The aim of this conference is to create a dialogue between decision makers and researchers: what insights can research offer for today’s problems, what new knowledge do industry and government need, how can research best contribute and how should it be communicated? The conference program is designed to facilitate dialogue between policy makers, administrators and analysts supporting policy making, energy network operators, market parties, and researchers.
The conference will consist of three plenary sessions:
Modelling to support decision making
As the energy system becomes more integrated and more weather dependent, it becomes more complex. The fundamental changes that will be brought about by the energy transition cannot be understood without the help of computer models. However, as the complexity of these models also is increasing, the interpretation of their results becomes increasingly challenging. In this session, energy modelers and policy analysts will debate this paradox: energy transition policy increasingly needs the support of energy system models, but these models are increasingly difficult to understand for policy makers.
Electricity market design for the long term
What should an all-renewable electricity market design look like? What lessons can be drawn from the current crisis? What will be future challenges and solutions, e.g. with respect to security of supply, how can markets be integrated from the local prosumer to cross-border trades? How can consumers be protected and at the same time be stimulated to be flexible?
In this session, these questions will be addressed from the perspectives of science and public policy. The primary goal is to gain a better understanding of future market design, but an important secondary goal is to identify how research can support public policy and, vice versa, to identify the knowledge needs of policy makers.

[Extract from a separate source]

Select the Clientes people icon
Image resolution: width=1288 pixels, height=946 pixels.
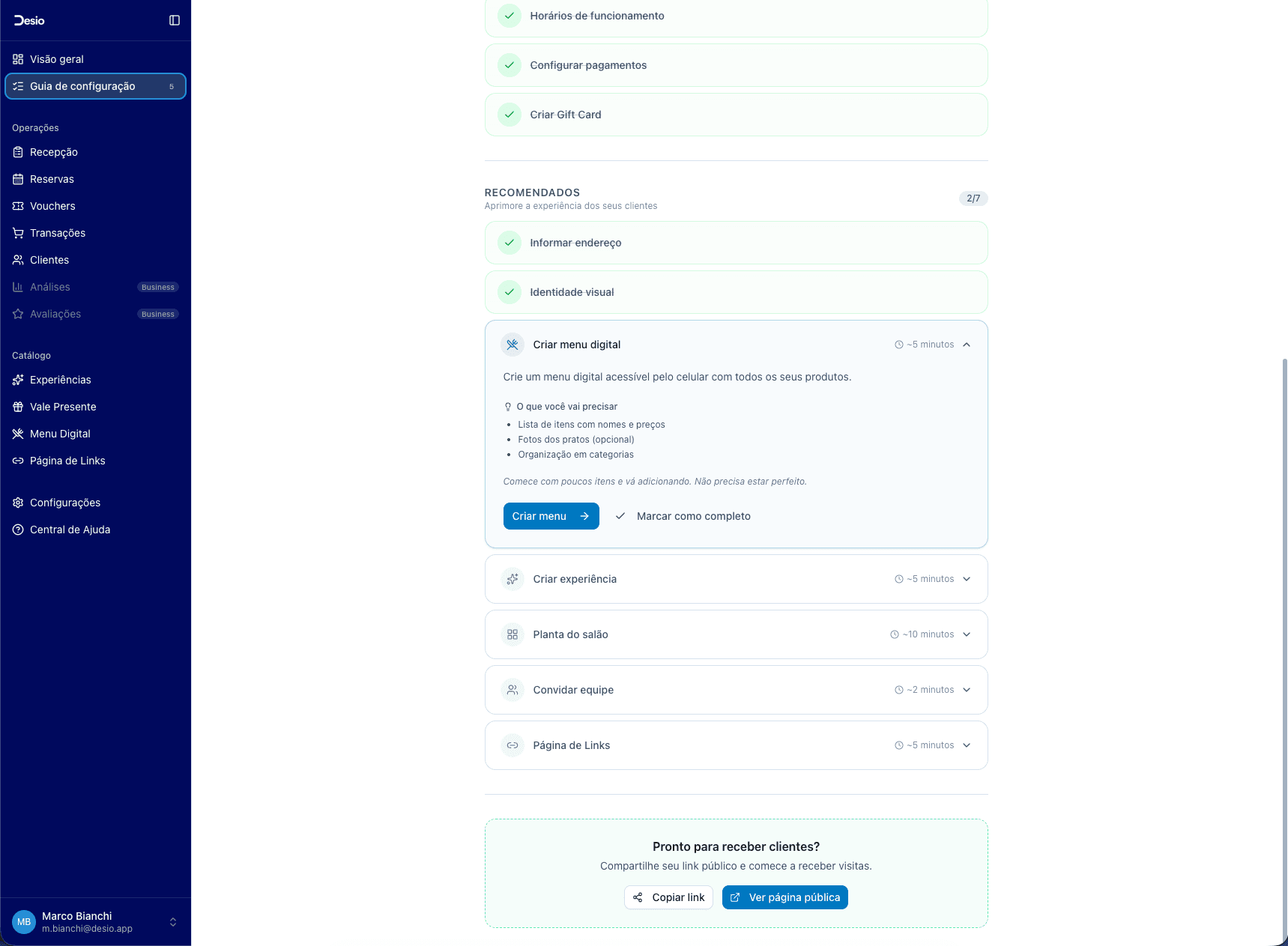[18, 260]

Digitalisation and local electricity market design
Local electricity generation, storage and flexible consumption, as well as energy system integration between electricity and heat networks, create increasingly complex dynamics in the networks that serve prosumers. The goal is to integrate resources at the local level into the energy system at large as best possible. Electricity market design and smart network tariffs and congestion management should provide incentives for prosumers to behave in a system-friendly manner, but not all challenges can be solved with them. Improved forecasting and control methods are needed to maintain local energy networks within safe operational bounds. Digitalisation therefore is an essential feature of future smart, integrated distribution networks, but it also creates new challenges, e.g. with respect to privacy and digital security.